Helena Cruz stared down at the tops of her shoes. ‘This morning, when I arrived in Belham, I went by my old house. I hadn’t been there in years. A woman was outside raking leaves, and her daughter was playing in the sandbox – it’s still there, in the same corner of the yard where you and Mel used to play. The two of you used to sit there for hours when you were little. Melanie liked to make sandcastles, and you used to smash them. Only Melanie never got mad when you did it. She never got mad at anything.’

Darby listened to Mrs Cruz’s voice strip away time, taking her back to late-night sleepovers with Melanie, back to weeklong summer vacations in Cape Cod.
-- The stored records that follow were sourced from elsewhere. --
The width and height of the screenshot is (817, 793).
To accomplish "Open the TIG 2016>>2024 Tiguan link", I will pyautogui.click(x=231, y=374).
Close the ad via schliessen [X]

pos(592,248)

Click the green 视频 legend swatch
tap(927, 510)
The woman speaking to her right now was the same woman who made sure Darby always wore enough sunscreen because of her pale skin.
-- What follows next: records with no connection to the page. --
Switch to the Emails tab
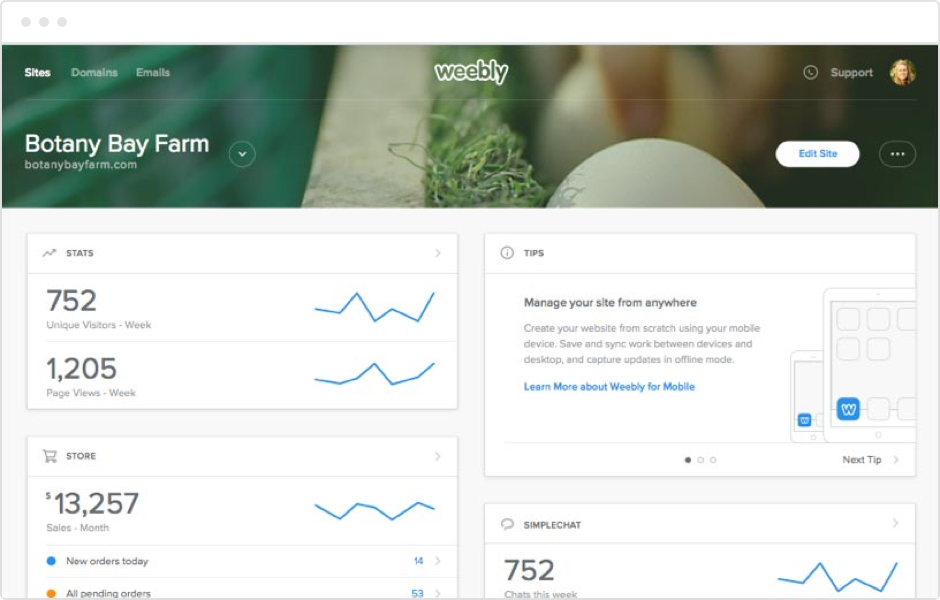The height and width of the screenshot is (600, 940). [153, 72]
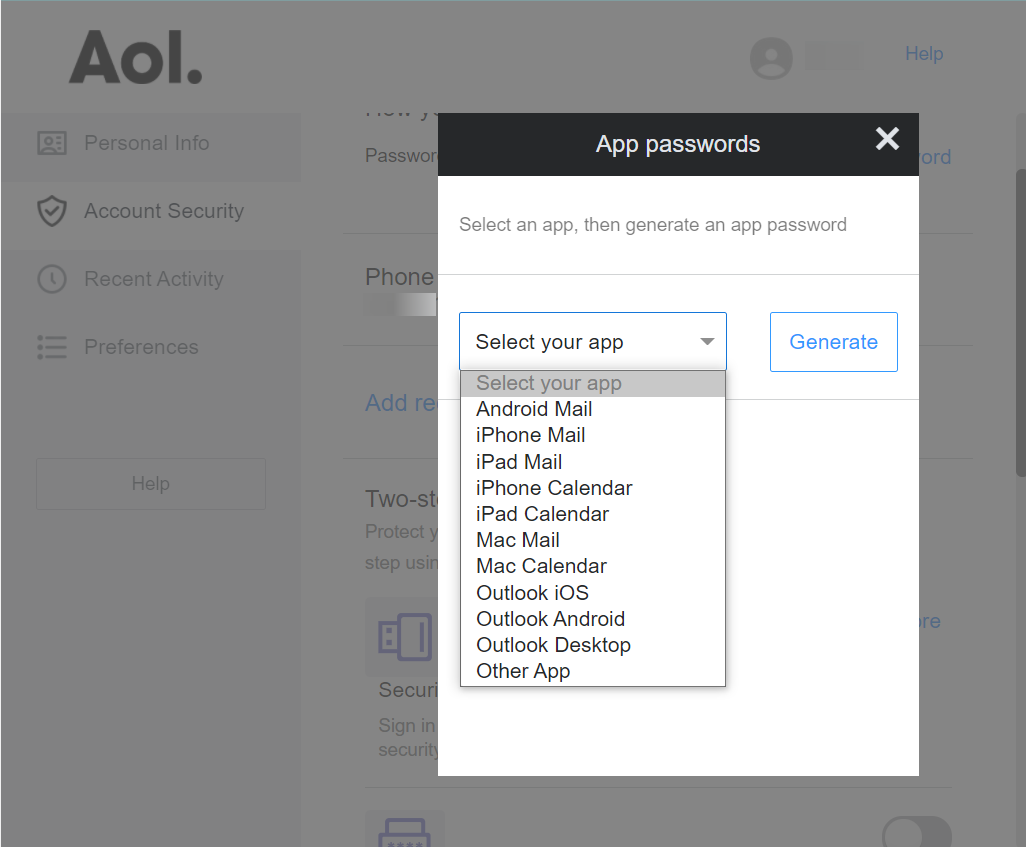The width and height of the screenshot is (1026, 847).
Task: Click the user profile avatar icon
Action: click(x=771, y=57)
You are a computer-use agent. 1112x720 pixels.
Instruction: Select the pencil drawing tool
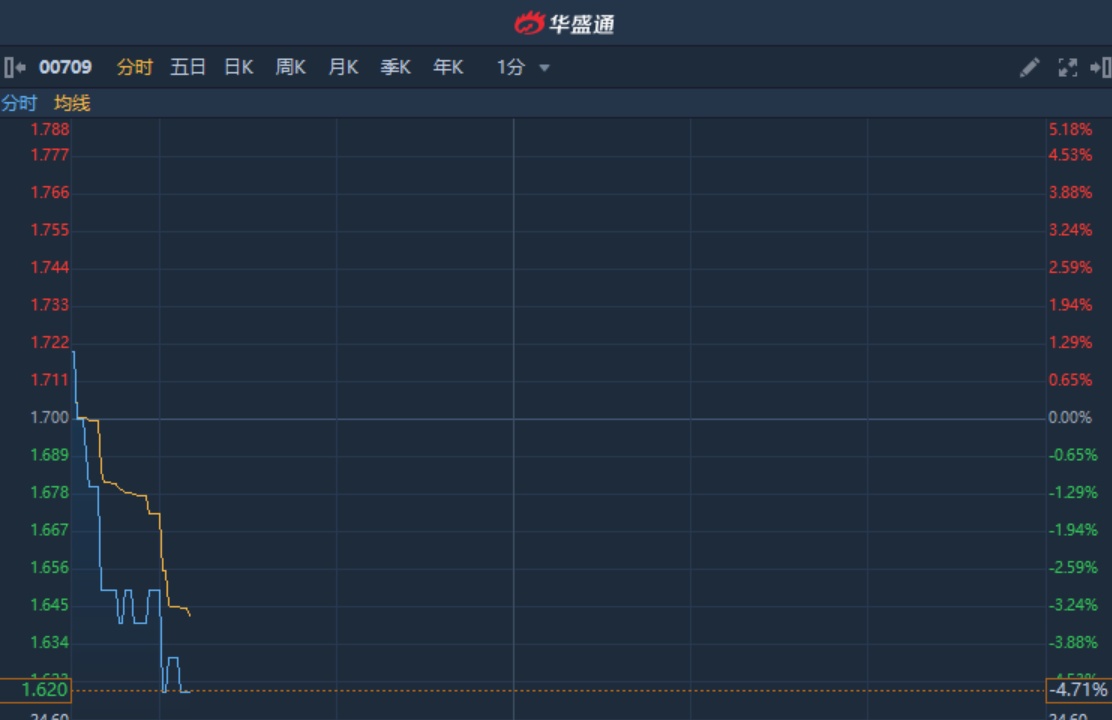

Only that woman was gone. The woman standing in front of her was nothing more than a husk. The kindness had been sucked from her eyes. The look on her face was the same one Darby had seen in countless victims – filled with the pain and confusion about how the people you loved so fiercely could at any moment be ripped away from you through no fault of your own.

‘I brought Mel up to be too trusting. To always look for the good in people. I blame myself for that. You try and do the right thing by your children, and sometimes you just . .. Sometimes it just doesn’t matter. Sometimes God has his own plan for you, and you’ll never understand it, no matter how much you try to, no matter how much you pray for an answer. I keep telling myself it doesn’t matter because nothing can ever take away this kind of hurt.’

Darby had imagined this moment happening hundreds of times, had mentally rehearsed what words she would say and how Helena Cruz would react. Seeing the pain in her face, hearing the pleading desperation in her voice, brought back all those letters Darby had written when she was younger, that guilty part of her secretly believing that if she could take every awful thing she was feeling and put it into the right combination ofwords, she could somehow build a bridge across their mutually shared grief and, at the very least, come to a place of understanding.

She had ripped up each of those letters. The only thing Helena Cruz wanted was her daughter back. And now, after twenty-four years of waiting, she wasn’t any closer to bringing her home.

‘I don’t know where Melanie is,’ Darby said. ‘If I did, I would tell you.’

‘Tell me she didn’t suffer. At least give me that.’

Darby tried to think of an appropriate answer. It didn’t matter. Helena Cruz turned and walked away.